The first describes the experience of a group of learning disabled men who worked with a consultant to support the creation of a user‐friendly version of a local authority’s vision statement.

The second example is about an attempt to secure funding to develop and evaluate a community project for learning disabled people.

Both examples reflect two intertwined problems in coproduction, which are “the drive to create fast results and the challenges of time and resource allocation that service users and professionals face whenever they attempt to coproduce work in a meaningful way”.

In the two case studies, the time required as well as the need for accessible documents added to the challenges of leading a study while working with learning disabled adults.

The conclusion is that when research is completed in haste, it can be counterproductive and leave disabled participants feeling disempowered. This in turn damages their confidence and trust in the process.

The study sets out suggestions to support coproduction, such as planning so participants feel safe enough to use their voice and ensuring resources are accessible.

In particular, coproduction must be thought about as valuable for the research study and not tokenistic.

Humanistic potential

Neuman R. Humanization: The humanistic perspective as a guide for supporting people with intellectual disability. British Journal of Learning Disability. 13 November 2023. 

Shifting from a medical to a humanistic view of learning disabled people offers a life that feels meaningful, with independence and feelings of being valued equally.

This qualitative research study was conducted in a residential community which applied humanistic values to working with learning disabled adults and focused on housing, health, employment and leisure.

Semi-structured, in-depth interviews with 30 people in various roles involving providing support were carried out.

At times, the need to push the individual out of their comfort zone left them unsure.

The findings indicated a conflict. While support providers demonstrated they understood and desired to work using humanistic values, at times, the need to push the individual out of their comfort zone left them unsure.

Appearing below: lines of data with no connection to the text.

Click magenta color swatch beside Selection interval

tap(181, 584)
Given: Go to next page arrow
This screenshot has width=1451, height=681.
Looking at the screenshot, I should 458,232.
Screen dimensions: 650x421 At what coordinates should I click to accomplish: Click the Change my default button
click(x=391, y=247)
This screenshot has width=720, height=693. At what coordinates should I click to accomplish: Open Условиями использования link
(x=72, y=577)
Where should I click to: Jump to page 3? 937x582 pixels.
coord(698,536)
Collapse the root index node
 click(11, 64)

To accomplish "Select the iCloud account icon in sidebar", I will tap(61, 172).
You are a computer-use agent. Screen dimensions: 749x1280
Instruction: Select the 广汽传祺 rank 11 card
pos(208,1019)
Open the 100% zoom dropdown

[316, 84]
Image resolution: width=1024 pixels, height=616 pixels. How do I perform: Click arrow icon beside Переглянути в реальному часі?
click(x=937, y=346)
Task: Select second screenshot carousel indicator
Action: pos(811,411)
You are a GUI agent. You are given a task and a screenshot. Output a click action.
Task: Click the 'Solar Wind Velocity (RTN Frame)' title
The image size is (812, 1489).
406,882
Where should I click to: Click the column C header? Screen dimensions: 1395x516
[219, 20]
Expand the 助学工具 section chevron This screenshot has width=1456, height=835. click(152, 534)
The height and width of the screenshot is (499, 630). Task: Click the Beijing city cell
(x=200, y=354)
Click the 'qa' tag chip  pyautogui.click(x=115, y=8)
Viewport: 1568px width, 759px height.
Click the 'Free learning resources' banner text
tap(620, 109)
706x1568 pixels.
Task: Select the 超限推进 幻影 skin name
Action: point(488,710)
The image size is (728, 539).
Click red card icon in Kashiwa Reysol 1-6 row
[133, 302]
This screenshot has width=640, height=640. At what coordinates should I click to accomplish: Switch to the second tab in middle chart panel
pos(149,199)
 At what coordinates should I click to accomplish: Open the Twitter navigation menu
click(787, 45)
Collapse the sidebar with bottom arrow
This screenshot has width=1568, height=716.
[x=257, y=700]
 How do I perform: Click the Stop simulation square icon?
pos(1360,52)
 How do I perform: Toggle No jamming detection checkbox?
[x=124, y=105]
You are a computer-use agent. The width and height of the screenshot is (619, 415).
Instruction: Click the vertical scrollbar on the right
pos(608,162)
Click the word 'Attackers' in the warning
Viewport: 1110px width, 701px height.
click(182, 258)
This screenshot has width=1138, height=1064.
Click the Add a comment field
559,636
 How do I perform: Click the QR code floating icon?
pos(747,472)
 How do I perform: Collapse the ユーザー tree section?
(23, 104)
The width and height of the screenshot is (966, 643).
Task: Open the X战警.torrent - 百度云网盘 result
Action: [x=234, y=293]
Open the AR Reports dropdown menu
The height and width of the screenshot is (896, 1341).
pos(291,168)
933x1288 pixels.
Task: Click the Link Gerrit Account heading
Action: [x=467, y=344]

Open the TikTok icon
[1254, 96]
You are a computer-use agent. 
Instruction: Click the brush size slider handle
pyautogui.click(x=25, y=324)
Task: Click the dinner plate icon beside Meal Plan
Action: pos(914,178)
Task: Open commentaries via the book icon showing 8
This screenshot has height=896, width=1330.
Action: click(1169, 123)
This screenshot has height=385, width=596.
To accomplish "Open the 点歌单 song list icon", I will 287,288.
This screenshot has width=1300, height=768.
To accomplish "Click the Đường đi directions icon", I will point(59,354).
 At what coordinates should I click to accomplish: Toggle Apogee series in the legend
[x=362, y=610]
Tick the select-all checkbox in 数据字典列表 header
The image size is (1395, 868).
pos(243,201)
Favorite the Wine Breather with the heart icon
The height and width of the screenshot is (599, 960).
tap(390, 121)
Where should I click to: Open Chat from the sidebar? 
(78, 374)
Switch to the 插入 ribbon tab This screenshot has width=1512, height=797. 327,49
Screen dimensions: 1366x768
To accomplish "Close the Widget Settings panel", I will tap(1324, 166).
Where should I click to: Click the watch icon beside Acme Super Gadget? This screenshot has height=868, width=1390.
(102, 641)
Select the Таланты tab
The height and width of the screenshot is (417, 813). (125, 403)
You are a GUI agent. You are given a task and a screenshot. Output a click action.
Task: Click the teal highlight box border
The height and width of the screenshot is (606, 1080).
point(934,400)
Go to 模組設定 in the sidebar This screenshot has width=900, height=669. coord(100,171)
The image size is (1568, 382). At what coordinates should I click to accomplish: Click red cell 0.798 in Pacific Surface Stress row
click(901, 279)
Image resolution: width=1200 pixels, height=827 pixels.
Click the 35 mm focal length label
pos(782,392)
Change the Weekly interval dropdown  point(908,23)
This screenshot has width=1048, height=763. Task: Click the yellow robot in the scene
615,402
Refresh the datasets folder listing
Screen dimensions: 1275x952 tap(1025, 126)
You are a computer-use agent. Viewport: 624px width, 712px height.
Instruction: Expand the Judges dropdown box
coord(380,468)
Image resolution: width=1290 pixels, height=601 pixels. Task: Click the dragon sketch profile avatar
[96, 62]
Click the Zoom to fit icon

To help support providers in resolving this dilemma, the author suggests a “humanization” model, with four theoretical principles:

  • A meaningful life: enable and encourage the person to face new experiences and practise decision-making
  • Autonomy: individuals can and are entitled to make their own decisions and should be encouraged to develop and express their priorities
  • Holistic perspective: people are more than their abilities and difficulties
  • Interaction based on dialogue: this should first and foremost acknowledge people’s abilities to understand, choose and face challenges.

The author suggests that the next stage in this area is developing tools that extend beyond the theoretical principles.